*** Material for the task ***

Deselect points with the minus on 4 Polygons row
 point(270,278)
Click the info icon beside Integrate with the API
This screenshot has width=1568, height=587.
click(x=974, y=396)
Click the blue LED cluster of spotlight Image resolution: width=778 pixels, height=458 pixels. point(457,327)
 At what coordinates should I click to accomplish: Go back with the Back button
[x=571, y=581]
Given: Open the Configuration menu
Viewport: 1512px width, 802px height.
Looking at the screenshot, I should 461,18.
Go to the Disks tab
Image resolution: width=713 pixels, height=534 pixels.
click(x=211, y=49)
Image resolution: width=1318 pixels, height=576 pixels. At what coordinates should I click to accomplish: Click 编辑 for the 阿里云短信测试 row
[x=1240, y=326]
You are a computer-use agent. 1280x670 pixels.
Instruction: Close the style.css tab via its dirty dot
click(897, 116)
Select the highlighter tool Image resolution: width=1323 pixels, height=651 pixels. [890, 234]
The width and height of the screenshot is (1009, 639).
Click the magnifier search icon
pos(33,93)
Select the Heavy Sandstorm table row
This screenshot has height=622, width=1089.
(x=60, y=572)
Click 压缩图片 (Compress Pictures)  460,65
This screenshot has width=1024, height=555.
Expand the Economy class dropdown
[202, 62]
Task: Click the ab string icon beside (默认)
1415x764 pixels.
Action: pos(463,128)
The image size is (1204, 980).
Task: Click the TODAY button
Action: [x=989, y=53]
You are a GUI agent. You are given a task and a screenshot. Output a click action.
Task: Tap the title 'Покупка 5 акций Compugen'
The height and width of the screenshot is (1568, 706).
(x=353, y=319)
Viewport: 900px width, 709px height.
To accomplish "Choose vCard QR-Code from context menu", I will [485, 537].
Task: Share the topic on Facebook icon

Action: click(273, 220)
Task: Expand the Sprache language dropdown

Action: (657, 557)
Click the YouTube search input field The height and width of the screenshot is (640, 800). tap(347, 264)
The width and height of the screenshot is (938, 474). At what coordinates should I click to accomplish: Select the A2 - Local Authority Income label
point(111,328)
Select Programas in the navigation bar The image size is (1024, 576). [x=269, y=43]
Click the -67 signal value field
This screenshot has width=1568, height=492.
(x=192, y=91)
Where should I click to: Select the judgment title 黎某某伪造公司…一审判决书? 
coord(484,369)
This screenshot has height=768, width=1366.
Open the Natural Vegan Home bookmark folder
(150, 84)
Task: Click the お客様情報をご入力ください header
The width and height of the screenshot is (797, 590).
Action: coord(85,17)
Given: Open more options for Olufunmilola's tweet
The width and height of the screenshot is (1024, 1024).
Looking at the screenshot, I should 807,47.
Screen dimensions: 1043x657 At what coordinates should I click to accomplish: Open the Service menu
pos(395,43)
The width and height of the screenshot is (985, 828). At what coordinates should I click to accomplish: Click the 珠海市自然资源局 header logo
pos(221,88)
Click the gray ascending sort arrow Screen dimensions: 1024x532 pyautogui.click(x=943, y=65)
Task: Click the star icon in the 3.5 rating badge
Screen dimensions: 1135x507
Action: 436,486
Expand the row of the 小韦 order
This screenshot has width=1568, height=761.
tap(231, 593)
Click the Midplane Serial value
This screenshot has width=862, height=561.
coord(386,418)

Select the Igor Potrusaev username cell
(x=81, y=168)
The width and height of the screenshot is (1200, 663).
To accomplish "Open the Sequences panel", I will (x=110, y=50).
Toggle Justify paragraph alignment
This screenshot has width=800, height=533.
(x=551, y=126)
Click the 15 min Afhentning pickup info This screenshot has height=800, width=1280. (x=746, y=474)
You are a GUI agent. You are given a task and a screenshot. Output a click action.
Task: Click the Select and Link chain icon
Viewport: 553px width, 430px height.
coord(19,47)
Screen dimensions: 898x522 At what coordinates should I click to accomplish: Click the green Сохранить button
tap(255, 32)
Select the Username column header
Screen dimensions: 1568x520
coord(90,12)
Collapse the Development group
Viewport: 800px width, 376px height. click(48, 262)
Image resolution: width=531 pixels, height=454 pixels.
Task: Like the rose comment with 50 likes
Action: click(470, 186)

*** End of Material for the task ***

Retype only the lines above between the line with "Expand the Economy class dropdown" and the line with "Viewport: 900px width, 709px height.", counting those two lines as well, and keep every character as it is.

Expand the Economy class dropdown
[202, 62]
Task: Click the ab string icon beside (默认)
1415x764 pixels.
Action: pos(463,128)
The image size is (1204, 980).
Task: Click the TODAY button
Action: [x=989, y=53]
You are a GUI agent. You are given a task and a screenshot. Output a click action.
Task: Tap the title 'Покупка 5 акций Compugen'
The height and width of the screenshot is (1568, 706).
(x=353, y=319)
Viewport: 900px width, 709px height.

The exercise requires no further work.